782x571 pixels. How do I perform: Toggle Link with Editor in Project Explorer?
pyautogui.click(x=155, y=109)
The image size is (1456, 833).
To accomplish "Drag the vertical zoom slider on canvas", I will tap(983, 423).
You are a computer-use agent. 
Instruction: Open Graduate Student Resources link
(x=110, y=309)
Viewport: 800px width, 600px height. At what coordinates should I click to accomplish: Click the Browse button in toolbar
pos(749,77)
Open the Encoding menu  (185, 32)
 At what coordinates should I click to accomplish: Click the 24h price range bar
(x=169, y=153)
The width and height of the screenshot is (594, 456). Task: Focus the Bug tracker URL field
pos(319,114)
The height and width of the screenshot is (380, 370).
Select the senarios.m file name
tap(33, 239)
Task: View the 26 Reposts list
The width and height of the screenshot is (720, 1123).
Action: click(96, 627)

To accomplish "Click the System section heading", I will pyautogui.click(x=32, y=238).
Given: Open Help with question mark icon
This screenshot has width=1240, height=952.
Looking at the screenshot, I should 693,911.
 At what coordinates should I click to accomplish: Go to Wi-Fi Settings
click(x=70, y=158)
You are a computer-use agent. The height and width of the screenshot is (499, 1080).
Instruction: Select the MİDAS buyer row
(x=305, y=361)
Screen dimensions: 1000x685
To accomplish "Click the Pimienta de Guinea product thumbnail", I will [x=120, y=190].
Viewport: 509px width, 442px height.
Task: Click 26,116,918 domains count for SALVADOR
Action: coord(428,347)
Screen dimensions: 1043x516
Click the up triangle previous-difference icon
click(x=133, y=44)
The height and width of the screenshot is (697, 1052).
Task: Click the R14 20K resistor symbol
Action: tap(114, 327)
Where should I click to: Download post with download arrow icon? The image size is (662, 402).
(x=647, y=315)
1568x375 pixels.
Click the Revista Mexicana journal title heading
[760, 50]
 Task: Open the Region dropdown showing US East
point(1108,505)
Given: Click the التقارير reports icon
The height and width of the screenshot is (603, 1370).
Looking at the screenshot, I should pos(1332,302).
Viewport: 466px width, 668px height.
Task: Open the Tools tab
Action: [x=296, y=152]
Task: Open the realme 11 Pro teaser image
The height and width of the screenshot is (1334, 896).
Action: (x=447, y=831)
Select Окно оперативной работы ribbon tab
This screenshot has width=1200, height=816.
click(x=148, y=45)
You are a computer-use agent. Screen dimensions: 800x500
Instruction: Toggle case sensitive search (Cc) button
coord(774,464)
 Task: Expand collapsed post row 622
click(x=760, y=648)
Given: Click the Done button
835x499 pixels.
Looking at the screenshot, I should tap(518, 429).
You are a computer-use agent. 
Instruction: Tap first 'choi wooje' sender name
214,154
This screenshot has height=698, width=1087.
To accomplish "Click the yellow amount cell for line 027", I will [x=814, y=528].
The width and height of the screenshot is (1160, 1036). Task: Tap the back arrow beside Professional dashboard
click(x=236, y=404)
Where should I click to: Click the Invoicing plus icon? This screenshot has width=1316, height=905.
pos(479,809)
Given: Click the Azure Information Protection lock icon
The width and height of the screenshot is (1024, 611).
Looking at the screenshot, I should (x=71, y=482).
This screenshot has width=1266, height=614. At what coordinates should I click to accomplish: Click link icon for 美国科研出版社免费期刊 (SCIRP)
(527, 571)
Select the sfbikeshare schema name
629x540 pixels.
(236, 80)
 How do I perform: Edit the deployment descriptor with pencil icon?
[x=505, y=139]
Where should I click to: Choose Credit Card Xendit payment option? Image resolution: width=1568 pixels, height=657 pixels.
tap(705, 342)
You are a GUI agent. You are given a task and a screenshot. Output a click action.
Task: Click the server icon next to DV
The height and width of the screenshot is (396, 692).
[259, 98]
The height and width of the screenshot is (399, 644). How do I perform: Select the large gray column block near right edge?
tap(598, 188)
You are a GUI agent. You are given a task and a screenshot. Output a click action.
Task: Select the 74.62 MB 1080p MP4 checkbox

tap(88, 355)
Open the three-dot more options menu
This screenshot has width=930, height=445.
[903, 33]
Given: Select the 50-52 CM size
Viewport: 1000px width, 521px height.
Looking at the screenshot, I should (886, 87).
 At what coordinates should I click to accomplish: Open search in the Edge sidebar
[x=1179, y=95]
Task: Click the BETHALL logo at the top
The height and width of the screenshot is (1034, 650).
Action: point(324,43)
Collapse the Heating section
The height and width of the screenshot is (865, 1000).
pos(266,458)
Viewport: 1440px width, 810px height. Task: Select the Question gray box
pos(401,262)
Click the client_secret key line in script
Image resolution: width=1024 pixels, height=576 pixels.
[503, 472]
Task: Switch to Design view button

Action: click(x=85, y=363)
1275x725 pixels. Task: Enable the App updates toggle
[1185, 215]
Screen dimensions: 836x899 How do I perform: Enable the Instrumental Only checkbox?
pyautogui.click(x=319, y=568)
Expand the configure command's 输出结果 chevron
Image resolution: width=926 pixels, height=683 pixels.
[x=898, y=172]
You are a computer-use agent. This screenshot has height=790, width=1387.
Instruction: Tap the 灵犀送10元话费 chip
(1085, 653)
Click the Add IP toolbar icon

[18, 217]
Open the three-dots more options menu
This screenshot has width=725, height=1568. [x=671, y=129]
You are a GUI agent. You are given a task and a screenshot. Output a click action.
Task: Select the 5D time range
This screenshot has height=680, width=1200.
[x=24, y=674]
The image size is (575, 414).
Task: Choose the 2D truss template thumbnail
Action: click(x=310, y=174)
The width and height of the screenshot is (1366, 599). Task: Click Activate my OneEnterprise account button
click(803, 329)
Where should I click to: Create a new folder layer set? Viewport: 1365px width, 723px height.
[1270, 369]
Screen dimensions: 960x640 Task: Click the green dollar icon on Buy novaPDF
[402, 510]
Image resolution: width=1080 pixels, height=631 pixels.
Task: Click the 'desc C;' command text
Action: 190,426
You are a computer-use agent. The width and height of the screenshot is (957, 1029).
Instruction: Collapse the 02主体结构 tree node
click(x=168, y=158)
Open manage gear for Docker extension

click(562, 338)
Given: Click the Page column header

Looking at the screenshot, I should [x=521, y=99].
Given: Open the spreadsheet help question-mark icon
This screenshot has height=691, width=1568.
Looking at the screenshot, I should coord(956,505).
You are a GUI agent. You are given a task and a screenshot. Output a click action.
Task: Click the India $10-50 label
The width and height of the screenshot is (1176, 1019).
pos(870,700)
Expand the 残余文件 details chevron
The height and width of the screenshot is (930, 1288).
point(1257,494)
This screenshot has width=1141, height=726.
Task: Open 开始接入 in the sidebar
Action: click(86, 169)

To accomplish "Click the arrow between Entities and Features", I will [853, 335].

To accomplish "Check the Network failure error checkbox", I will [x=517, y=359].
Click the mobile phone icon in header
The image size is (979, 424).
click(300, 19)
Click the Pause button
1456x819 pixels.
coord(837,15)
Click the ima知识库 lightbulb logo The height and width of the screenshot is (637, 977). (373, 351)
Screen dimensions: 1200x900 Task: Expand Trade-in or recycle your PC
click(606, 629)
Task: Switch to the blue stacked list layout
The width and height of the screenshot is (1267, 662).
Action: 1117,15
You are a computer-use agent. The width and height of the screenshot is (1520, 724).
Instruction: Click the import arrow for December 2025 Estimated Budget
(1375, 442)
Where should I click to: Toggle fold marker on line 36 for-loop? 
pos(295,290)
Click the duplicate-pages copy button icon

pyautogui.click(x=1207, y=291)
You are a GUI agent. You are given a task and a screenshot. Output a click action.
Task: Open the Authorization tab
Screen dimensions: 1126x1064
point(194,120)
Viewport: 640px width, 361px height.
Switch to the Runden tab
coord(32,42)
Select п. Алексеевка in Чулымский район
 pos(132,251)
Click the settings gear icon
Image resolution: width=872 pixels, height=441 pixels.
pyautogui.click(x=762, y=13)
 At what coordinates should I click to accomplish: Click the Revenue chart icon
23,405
########
Using the entries above, give back exactly the line containing "Task: Click the server icon next to DV", the line containing "Task: Click the BETHALL logo at the top", and every line between them, and nothing else.

### YOUR RESPONSE
Task: Click the server icon next to DV
The height and width of the screenshot is (396, 692).
[259, 98]
The height and width of the screenshot is (399, 644). How do I perform: Select the large gray column block near right edge?
tap(598, 188)
You are a GUI agent. You are given a task and a screenshot. Output a click action.
Task: Select the 74.62 MB 1080p MP4 checkbox

tap(88, 355)
Open the three-dot more options menu
This screenshot has width=930, height=445.
[903, 33]
Given: Select the 50-52 CM size
Viewport: 1000px width, 521px height.
Looking at the screenshot, I should (886, 87).
 At what coordinates should I click to accomplish: Open search in the Edge sidebar
[x=1179, y=95]
Task: Click the BETHALL logo at the top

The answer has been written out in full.